Problemem jest tylko to, że złoża znajdują się bardzo głęboko, około 6000 m pod powierzchnią ziemi. Ich wydobycie może okazać się bardzo kosztowne.

Według raportu brytyjskiego magazynu "Scientific Reports" w strefie ekonomicznej Japonii, w pobliżu wyspy Minamitori znajduje się 16 milionów ton tlenków metali rzadkich. Te złoża mogłyby zaspokoić zapotrzebowanie na itr na 780 lat, europ na 620 lat, terb na 420 lat i dysproz na 730 lat. Te pierwiastki są kluczowe dla rozwoju technologii na świecie.
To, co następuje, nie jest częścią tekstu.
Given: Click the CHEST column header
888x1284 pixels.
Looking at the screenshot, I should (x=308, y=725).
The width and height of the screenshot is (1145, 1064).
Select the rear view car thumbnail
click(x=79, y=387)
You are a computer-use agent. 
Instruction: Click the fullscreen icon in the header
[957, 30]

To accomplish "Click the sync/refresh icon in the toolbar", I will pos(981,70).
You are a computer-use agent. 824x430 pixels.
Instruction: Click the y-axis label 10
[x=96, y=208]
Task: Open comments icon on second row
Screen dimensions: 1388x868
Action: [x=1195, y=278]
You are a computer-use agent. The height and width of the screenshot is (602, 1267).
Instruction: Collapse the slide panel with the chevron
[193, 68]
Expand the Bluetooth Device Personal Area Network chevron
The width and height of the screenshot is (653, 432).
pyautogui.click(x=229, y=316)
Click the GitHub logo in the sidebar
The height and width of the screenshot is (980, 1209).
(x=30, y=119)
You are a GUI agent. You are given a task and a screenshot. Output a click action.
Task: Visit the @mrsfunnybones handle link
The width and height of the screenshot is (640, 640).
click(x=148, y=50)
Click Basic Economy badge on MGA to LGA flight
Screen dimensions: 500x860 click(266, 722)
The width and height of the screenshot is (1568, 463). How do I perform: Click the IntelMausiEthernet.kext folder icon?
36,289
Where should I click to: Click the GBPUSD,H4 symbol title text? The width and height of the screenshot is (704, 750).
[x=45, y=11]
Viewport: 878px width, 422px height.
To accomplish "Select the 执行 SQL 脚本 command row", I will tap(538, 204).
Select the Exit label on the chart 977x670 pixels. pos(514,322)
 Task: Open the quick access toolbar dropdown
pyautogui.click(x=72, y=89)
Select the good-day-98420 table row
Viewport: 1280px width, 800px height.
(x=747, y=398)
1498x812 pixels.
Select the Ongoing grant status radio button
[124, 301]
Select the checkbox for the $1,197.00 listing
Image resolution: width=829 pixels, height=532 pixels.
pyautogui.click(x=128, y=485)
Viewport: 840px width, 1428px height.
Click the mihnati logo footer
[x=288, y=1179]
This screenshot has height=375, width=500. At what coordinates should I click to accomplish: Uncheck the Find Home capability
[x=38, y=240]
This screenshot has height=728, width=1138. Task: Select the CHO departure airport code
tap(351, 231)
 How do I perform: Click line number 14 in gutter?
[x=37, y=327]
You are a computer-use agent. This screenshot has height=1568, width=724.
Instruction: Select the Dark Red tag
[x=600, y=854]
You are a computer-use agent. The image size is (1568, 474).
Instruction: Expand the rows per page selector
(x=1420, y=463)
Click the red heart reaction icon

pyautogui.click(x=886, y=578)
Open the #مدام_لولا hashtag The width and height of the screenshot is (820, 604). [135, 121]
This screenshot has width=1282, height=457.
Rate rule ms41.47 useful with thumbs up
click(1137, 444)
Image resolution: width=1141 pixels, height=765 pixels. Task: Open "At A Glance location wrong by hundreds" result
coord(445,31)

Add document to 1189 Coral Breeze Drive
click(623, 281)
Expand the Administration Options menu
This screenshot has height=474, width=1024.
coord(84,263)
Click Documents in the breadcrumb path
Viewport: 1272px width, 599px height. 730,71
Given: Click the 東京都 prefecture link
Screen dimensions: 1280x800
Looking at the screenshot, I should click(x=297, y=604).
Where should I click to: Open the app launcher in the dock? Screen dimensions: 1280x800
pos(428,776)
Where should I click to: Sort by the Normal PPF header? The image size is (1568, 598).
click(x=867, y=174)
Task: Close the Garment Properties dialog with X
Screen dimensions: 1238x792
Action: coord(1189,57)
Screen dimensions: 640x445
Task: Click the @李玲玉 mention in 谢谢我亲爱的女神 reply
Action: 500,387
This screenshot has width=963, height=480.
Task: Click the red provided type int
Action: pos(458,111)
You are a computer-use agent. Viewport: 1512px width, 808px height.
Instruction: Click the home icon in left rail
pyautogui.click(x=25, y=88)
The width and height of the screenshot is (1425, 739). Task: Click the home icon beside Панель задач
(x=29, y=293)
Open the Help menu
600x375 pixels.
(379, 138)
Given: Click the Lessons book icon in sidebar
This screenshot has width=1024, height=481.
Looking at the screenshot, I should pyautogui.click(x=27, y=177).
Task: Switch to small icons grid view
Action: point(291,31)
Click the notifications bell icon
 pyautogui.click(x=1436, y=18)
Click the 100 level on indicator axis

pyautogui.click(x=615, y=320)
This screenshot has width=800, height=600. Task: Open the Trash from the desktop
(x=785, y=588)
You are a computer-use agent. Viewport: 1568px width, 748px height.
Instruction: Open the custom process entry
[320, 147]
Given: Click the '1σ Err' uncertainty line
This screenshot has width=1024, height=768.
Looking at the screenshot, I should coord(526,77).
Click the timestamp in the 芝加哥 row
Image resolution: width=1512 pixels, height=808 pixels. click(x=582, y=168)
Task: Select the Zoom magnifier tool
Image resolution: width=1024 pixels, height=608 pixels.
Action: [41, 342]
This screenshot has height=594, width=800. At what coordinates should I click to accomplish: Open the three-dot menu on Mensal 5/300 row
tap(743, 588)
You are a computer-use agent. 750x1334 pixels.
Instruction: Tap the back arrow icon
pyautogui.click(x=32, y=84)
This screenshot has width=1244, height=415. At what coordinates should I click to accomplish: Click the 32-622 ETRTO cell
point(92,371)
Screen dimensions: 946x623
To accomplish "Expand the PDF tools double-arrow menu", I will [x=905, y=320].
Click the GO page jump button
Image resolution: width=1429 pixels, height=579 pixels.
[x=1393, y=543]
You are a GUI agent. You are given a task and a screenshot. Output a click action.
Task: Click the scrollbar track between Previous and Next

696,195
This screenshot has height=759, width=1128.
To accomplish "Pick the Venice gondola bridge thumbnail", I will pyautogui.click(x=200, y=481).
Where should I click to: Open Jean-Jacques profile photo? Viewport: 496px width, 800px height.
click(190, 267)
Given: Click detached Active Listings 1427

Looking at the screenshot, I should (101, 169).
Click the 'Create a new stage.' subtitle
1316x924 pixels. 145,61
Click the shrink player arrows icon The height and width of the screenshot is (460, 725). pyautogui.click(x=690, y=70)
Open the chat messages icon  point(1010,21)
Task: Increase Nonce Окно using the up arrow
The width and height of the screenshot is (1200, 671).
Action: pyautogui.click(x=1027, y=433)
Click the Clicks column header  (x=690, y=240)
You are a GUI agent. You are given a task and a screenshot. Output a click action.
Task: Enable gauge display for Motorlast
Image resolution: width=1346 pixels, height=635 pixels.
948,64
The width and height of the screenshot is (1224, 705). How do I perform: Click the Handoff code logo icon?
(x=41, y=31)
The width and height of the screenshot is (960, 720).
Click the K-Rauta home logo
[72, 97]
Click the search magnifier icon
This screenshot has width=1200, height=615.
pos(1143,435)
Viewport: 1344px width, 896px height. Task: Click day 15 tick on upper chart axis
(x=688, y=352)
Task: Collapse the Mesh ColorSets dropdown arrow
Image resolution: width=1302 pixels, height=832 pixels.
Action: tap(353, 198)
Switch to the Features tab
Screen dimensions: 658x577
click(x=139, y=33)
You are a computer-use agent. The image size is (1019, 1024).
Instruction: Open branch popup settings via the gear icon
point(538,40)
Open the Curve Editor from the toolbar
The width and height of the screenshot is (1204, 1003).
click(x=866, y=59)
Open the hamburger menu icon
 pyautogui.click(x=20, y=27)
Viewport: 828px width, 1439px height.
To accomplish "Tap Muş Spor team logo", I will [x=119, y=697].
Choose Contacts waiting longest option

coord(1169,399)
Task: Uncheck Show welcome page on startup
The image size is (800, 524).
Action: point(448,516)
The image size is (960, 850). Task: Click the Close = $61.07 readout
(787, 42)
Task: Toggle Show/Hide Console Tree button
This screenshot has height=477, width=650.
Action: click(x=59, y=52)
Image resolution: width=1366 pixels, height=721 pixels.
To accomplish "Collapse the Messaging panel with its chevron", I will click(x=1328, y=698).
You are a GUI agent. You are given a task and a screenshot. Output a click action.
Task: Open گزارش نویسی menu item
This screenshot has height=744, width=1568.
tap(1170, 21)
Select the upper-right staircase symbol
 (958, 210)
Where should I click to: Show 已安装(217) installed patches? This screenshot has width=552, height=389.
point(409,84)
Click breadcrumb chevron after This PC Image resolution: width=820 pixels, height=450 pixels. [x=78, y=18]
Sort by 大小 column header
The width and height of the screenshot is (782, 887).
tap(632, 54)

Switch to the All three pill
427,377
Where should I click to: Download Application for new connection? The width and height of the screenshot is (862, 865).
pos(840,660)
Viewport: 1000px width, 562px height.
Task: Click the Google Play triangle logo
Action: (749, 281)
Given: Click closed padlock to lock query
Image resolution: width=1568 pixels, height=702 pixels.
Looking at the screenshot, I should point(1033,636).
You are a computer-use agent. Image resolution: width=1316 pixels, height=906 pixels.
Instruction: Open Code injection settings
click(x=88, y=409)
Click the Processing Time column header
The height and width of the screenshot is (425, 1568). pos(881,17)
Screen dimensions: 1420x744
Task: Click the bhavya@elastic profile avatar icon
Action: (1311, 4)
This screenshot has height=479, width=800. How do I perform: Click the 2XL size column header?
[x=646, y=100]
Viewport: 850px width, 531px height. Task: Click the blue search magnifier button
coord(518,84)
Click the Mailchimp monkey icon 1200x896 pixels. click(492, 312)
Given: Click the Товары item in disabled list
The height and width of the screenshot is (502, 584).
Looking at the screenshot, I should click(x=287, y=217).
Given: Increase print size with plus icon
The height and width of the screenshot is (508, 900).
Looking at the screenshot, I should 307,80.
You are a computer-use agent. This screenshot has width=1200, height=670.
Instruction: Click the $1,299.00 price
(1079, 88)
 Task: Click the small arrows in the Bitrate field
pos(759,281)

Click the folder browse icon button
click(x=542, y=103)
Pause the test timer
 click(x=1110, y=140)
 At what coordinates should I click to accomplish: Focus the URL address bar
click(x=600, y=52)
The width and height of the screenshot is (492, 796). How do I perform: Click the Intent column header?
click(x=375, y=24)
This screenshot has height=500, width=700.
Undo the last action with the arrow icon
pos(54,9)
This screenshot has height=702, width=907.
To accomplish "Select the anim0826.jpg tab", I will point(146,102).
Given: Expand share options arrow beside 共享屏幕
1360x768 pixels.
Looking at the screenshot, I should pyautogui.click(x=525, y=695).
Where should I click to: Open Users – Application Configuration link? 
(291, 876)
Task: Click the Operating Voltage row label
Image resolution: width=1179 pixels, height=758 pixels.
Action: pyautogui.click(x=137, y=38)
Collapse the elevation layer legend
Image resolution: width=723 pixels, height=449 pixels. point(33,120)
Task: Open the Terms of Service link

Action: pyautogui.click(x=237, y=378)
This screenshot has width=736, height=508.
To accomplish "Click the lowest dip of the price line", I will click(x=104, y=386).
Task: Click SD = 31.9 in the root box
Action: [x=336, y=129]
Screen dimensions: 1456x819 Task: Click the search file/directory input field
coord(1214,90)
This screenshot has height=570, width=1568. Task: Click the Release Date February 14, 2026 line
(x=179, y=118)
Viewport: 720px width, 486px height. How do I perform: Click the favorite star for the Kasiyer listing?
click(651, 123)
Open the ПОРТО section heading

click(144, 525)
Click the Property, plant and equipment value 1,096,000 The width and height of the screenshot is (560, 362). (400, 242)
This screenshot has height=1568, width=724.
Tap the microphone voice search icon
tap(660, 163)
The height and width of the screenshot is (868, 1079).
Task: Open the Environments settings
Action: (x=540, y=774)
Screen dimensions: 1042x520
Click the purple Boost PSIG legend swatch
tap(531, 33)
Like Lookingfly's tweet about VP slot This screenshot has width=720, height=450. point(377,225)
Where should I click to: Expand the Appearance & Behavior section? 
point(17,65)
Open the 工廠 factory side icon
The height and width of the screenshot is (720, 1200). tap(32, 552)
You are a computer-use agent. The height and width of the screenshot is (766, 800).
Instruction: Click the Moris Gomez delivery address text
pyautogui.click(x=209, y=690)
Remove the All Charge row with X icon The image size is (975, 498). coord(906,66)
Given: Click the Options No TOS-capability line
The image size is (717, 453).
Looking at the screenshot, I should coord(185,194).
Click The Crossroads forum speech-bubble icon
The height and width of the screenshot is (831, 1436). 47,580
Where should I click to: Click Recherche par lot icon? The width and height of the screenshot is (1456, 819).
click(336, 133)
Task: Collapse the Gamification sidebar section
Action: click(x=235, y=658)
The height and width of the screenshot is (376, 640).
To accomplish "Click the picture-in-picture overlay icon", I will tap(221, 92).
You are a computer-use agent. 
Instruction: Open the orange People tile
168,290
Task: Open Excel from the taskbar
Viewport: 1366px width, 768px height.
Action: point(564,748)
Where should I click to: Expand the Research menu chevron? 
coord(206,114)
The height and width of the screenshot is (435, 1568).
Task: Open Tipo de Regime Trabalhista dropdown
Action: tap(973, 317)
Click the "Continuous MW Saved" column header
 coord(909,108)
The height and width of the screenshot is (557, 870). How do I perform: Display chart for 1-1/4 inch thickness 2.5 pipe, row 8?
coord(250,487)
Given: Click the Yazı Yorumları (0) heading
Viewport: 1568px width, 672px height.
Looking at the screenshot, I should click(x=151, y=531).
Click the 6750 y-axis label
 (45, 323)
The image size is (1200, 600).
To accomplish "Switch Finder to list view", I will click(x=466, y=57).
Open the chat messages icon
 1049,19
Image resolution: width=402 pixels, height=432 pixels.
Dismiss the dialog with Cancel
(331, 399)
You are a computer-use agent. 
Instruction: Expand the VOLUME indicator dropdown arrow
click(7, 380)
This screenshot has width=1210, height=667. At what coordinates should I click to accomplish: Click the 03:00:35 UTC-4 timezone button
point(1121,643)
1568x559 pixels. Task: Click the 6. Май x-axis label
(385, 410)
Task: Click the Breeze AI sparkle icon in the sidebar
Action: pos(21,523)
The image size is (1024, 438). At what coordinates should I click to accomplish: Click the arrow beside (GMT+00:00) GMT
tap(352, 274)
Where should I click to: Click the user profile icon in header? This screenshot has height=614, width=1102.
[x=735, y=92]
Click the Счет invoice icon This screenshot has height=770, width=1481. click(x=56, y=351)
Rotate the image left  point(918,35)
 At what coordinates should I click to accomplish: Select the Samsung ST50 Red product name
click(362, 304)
Stosuje się je w smartfonach, samochodach elektrycznych oraz hybrydowych, akumulatorach i ekranach.

Odkrycie takich ilości materiałów przez Japonię może całkowicie zmienić jej pozycję na świecie, poprzez całkowite uniezależnienie się od złóż, które znajdują się na terenie Chin.

"Scientific Reports" informuje, że poprzez wykorzystanie filtrów hydrocyklonowych wydobycie konkretnego metalu byłoby znacznie łatwiejsze. Według Japończyków substancje znajdują się w substancji składającej się z ziarenek ziemi i piasku, czyli błota. Trzeba będzie je tylko wyekstrahować z tego błota. Gdyby się to udało, to złoża zapewnią rozwój japońskiej gospodarki na 780 lat - informuje "South China Morning Post".